石見・那賀の都濃村で冬に仕込まれ春に搾られた酒が夏を越して熟成し、最も味わい深くなる秋に、高都濃山(高角山)や周囲の山々の樹木が紅葉し、錦のように美しく彩られる様子から「都錦(みやこにしき)」と酒造場の名が付けられた。
醸造所が立地する場所は、太古は海底であったと言われている。こうした歴史と豊かな土壌もあり、自社敷地にある井戸から汲み取る多様かつ多量なミネラルを含んだ「錦彩水(きんさいすい)」を原料水に使用する。
中国地方一の流域面積を誇る「江の川」が日本海と出会う豊富な水源がある地で行う酒造業は“ナチュラルでシンプル”がモットー。土壌や微生物、地域の風土などを大切にすることで、味わいや風味を超えた自然のダイナミズムを感じる酒造りを目指す。

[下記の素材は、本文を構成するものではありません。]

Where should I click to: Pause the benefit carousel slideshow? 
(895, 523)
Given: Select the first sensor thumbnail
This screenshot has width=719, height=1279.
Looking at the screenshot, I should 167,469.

豊かな土壌や脈々とこの地に受け継がれる自然の恩恵を最大限に活かし、ほとんどのお酒に島根県産の無農薬、有機栽培のお米を使い、米原料100%のみというこだわりっぷりだ。
また微生物の営みである発酵の力を引き出すことにも注力している。発酵の醍醐味によってかすかなノイズや揺らぎも味わいとなり、風味での表現を超えた日本酒における感動の要素となる。
種々の生物が共生する健全な土壌から生まれる実り。そしてその実りを舞台に繰り広げられる健やかな微生物の活動。自然の流れから生じる化学反応に醸し手が調和していくことで、余計な手が加われない素直な美味しさへと転じていく。
「農酵酒(のうこうしゅ)」はまさに都錦酒造の酒造りを体現する代表銘柄だ。原料米も環境保全型農業のもと、多様な微生物や小動物、植物が共生する土壌で育ったものを使っている。素材主義の純米酒で素直で飾らない、発酵のエッセンスを濃厚に表す味わいに仕上がった。
都度出会う農産物の個性を認めて、微生物の営みにも感性で応えた醸造に日々勤しむ「都錦酒造」。今後は清酒の製造にとどまらず、発酵を中心とした幅広い事業展開で自然との調和を目指していく。